■ Directions
A) In the essay on class and conflict, where did the group of activist trainers meet?
B) According to the essay on class and conflict, why does middle class conditioning include an aversion to conflict? Answer in one to three sentences.

■ Source document
········

At one point, veteran trainer Starhawk and Training for Change assembled an international group of activist trainers together to consider how we could be more helpful to the mass confrontations that followed the Battle of Seattle in 1999. We met in Starhawk’s attic in San Francisco. Before long, the group went into chaos. I completely forgot Peck’s theory and was as chaotic and clueless as everyone else — until we suddenly stepped through the threshold into community. Then I remembered the theory!

That’s when I realized that the growth that happens in conflict is not fundamentally about ideas and reason. The emotional dimension is key — which is bad news to some, and good news to others. One influence on whether it’s good or bad news has to do with social class.

Class conditioning and conflict

I’ll risk a generalization: Middle and owning class people are more uncomfortable with conflict than working class people. By “middle class,” I don’t mean what politicians mean, because they code the phrase to signify employed working class people. I mean middle managers, teachers, small business owners who have to run their own businesses, professionals including lower-tier doctors and engineers. The economic function of the middle class is to manage, teach, fix and design jobs for the working class.

Why does middle class conditioning include conflict aversion? The economic purpose of middle class people’s socialization is to prepare them for middle class jobs. Do you know a management or teaching job where the way to get ahead is to have a fair amount of turbulence going on among the people you supervise or within your classroom? Middle class jobs emphasize smoothness, rationality, calming the waters, linear progress, appearing “in charge.” That’s the goal of owning class socialization, too. So how can people brought up that way really appreciate — let alone participate in — a good fight?

The couples counselor George Bach wrote a book about the importance of conflict for relationships called The Intimate Enemy. He wrote it after he found that many couples most needed to learn the skill of fighting with each other in order to regain intimacy.

I remember an international, week-long training seminar I led in which the large majority of the 35 participants were people of color. But it was the white people who did most of the talking, until the third day. That was the day I confronted a know-it-all white participant who was trying to dominate the proceedings; he and I had a grand fight which ended with him stalking out of the room and leaving the course.

After a short debriefing with all the participants about what had happened, we went to lunch and convened small breakout groups. I chatted with an education professor from a nearby university who had come to observe my work. She said, “I observe that you have seven small groups going; at this moment in every single one it’s a person of color who’s talking.”

········

■ Raw data

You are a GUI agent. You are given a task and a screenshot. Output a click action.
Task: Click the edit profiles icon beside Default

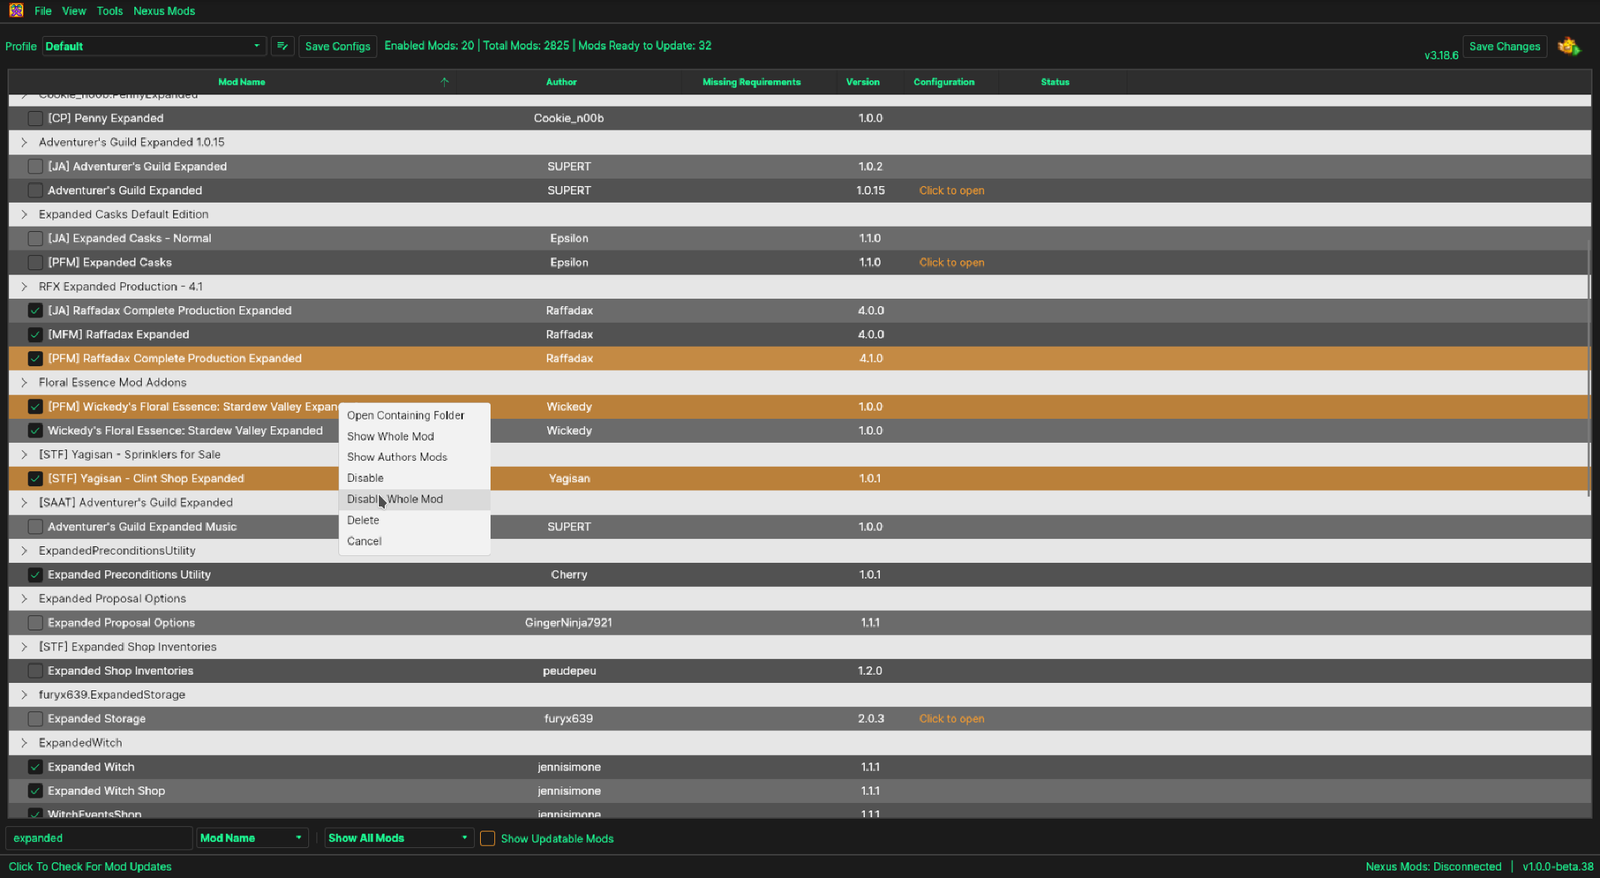click(282, 46)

········

■ The answers
A) They met in Starhawk's attic in San Francisco.

B) Middle class socialization exists to prepare people for middle class jobs, such as managing and teaching. Those jobs reward smoothness, rationality, calming the waters, linear progress and appearing "in charge," not turbulence among the people supervised or in a classroom.